Insatall on your Ubuntu server and serve API with gunicorn:
git clone https://github.com/GraphGrailAi/summ-abs-dev.git
Skip step if you have it already
wget https://repo.anaconda.com/archive/Anaconda3-5.2.0-Linux-x86_64.sh
bash Anaconda3-5.2.0-Linux-x86_64.sh
In your terminal launch python interactive shell and invoke:
viktor@chrono-ml:~$ python
Python 3.6.5 |Anaconda, Inc.| (default, Apr 29 2018, 16:14:56)
[GCC 7.2.0] on linux
Type "help", "copyright", "credits" or "license" for more information.
>>> import nltk
>>> nltk.download('punkt')
cd to summ-abs-dev/models/ and download from Dropbox, about 2GB space. Rename file to model_step_154000.pt (no ?dl=0)
cd summ-abs-dev/models/
wget https://dl.dropbox.com/s/54blwnq3vnfgpzv/model_step_154000.pt?dl=0
mv model_step_154000.pt?dl=0 model_step_154000.pt
Warning: be careful you install it for Anaconda python. Allow port for inerence: 5005
pip install gunicorn
sudo ufw allow 5005
You can test service without supervisor directly from terminal:
gunicorn --log-level debug --workers 1 --timeout 730 --pythonpath /home/viktor/anaconda3/bin --access-logfile=access.log --error-logfile=error.log --capture-output --bind 0.0.0.0:5005 wsgi:app
But better to use supervisor:
Warning: be careful you install it for Anaconda python. Allow port for inference: 5005
cd /etc/supervisor/conf.d
sudo wget https://raw.githubusercontent.com/GraphGrailAi/summ-abs-dev/master/supervisor/supervisord_ze.conf
sudo supervisorctl reread
sudo supervisorctl update
sudo /etc/init.d/supervisor restart
supervisor config is the following:
[program:summgunguy]
directory=/home/viktor/summ-abs-dev/src/
user=viktor
command=/usr/bin/gunicorn3 --log-level debug --workers 1 --timeout 1030 --bind 0.0.0.0:5005 wsgi:app
PYTHONPATH='/home/viktor/anaconda3/bin'
autostart=true
autorestart=true
stopwaitsecs=1
startsecs=5
priority=99
stderr_logfile=/var/log/test_summgunguy.err.log
stdout_logfile=/var/log/test_summgunguy.out.log
Now go to supervisorctl and start service:
sudo supervisorctl
summgunguy start
In you browser navigate to following link with API.

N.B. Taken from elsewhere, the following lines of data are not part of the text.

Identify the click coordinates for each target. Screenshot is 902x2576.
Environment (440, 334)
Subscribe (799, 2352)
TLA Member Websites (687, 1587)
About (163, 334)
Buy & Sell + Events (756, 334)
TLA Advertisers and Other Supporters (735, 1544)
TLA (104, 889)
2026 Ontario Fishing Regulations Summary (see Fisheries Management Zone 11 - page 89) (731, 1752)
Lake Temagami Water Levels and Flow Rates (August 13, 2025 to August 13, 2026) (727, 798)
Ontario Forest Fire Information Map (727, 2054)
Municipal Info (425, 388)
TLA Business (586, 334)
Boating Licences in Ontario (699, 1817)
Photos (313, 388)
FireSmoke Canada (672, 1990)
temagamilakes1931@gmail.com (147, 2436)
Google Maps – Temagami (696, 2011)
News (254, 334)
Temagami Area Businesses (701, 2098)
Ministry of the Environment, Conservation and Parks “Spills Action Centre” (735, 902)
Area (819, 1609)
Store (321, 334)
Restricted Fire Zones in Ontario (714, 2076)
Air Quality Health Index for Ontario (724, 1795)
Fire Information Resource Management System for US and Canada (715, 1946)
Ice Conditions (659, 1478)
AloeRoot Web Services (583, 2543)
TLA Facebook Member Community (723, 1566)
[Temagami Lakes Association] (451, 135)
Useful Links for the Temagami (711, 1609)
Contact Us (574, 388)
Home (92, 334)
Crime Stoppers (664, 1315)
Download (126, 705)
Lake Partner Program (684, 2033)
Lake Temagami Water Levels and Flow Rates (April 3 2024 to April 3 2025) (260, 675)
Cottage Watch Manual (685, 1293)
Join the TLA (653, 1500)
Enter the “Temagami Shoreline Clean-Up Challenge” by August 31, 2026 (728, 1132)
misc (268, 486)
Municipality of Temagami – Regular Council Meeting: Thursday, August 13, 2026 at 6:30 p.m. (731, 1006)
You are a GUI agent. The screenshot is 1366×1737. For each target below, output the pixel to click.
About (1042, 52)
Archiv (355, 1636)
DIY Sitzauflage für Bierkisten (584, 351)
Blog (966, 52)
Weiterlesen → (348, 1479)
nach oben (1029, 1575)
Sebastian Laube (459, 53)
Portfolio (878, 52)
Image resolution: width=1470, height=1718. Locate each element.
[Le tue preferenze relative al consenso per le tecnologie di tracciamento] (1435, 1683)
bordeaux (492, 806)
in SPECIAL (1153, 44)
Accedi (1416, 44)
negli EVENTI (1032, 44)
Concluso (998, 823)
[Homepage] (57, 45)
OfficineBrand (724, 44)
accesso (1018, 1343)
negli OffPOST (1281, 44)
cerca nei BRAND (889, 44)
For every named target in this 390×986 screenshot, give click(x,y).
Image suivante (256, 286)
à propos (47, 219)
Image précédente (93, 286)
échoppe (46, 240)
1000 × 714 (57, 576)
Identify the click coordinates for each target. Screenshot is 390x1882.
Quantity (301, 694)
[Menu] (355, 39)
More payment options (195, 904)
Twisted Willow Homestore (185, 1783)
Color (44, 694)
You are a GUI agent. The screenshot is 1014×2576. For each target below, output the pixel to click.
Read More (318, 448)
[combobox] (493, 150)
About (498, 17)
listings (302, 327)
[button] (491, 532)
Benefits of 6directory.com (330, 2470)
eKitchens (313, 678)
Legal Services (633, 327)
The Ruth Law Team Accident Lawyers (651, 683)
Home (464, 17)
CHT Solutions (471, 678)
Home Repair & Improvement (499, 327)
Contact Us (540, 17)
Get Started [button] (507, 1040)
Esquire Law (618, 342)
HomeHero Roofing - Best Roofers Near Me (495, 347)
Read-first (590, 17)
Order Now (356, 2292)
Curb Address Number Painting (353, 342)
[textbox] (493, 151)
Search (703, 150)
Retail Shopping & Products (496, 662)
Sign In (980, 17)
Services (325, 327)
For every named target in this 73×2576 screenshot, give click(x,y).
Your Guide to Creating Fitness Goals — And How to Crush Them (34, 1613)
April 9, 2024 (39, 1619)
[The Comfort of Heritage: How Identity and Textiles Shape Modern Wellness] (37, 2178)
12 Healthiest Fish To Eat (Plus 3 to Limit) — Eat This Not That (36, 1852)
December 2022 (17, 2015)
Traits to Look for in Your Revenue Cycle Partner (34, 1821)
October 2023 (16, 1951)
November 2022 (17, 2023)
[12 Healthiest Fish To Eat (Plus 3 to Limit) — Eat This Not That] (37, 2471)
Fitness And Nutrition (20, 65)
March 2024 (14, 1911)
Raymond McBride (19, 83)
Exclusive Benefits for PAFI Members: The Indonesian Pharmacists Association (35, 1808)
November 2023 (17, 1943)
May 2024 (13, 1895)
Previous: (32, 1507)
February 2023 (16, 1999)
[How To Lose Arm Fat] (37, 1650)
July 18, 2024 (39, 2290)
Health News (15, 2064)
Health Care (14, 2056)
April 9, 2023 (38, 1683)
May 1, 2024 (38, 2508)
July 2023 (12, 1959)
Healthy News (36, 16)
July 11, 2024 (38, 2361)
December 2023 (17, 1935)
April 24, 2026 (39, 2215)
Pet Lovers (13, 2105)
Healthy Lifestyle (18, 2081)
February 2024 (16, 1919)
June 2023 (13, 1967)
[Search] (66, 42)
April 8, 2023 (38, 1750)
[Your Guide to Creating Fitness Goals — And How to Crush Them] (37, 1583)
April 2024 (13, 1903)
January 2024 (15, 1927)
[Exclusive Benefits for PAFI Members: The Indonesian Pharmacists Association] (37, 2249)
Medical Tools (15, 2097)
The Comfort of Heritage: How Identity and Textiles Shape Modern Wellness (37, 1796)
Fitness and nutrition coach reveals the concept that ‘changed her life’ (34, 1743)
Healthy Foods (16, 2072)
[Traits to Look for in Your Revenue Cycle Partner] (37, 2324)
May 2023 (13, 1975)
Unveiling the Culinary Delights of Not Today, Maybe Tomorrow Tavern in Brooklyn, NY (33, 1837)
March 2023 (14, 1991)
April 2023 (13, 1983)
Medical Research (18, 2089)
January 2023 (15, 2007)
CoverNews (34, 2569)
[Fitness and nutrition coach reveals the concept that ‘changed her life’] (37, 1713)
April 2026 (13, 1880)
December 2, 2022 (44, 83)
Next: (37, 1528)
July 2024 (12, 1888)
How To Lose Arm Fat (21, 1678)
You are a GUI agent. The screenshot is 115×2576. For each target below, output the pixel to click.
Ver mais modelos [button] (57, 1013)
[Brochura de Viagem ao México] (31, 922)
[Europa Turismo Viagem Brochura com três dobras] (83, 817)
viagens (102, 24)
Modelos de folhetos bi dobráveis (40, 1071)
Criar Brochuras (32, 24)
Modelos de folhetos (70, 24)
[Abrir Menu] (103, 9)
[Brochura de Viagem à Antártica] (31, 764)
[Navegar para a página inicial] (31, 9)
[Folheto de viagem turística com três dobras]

http://35.202.164.44:5005/get_summary?raw_text=”Ai text to rewrite”
Wait about 15 sec. Paste your text in raw_text= between quotes
For example:
http://35.202.164.44:5005/get_summary?raw_text=%22%E2%80%98The%20Robot,%20The%20Dentist%20and%20The%20Pyramid%E2%80%99%20follows%20a%20group%20of%20research%20engineers%20and%20scientists,%20some%20from%20the%20University%20of%20Leeds,%20who%20accepted%20a%20challenge%20to%20build%20a%20robot%20capable%20of%20exploring%20the%20pyramid.%22
You will get a result in JSON format:
{
"text_full": "\"\u2018The Robot, The Dentist and The Pyramid\u2019 follows a group of research engineers and scientists, some from the University of Leeds, who accepted a challenge to build a robot capable of exploring the pyramid.\"",
"text_summary": "A group of research engineers and scientists from the university of leeds accepted a challenge to build a robot capable of exploring the pyramid. The dentist and the pyramid are two of the most successful robotic vehicles in the world"
}
Get your result in text_summary field.
That's it.
This code is for EMNLP 2019 paper Text Summarization with Pretrained Encoders Results on CNN/DailyMail (20/8/2019):
Models | ROUGE-1 | ROUGE-2 | ROUGE-L |
---|---|---|---|
Extractive | |||
TransformerExt | 40.90 | 18.02 | 37.17 |
BertSumExt | 43.23 | 20.24 | 39.63 |
BertSumExt (large) | 43.85 | 20.34 | 39.90 |
Abstractive | |||
TransformerAbs | 40.21 | 17.76 | 37.09 |
BertSumAbs | 41.72 | 19.39 | 38.76 |
BertSumExtAbs | 42.13 | 19.60 | 39.18 |
Python version: This code is in Python3.6
Package Requirements: torch==1.1.0 pytorch_transformers tensorboardX multiprocess pyrouge
Updates: For encoding a text longer than 512 tokens, for example 800. Set max_pos to 800 during both preprocessing and training.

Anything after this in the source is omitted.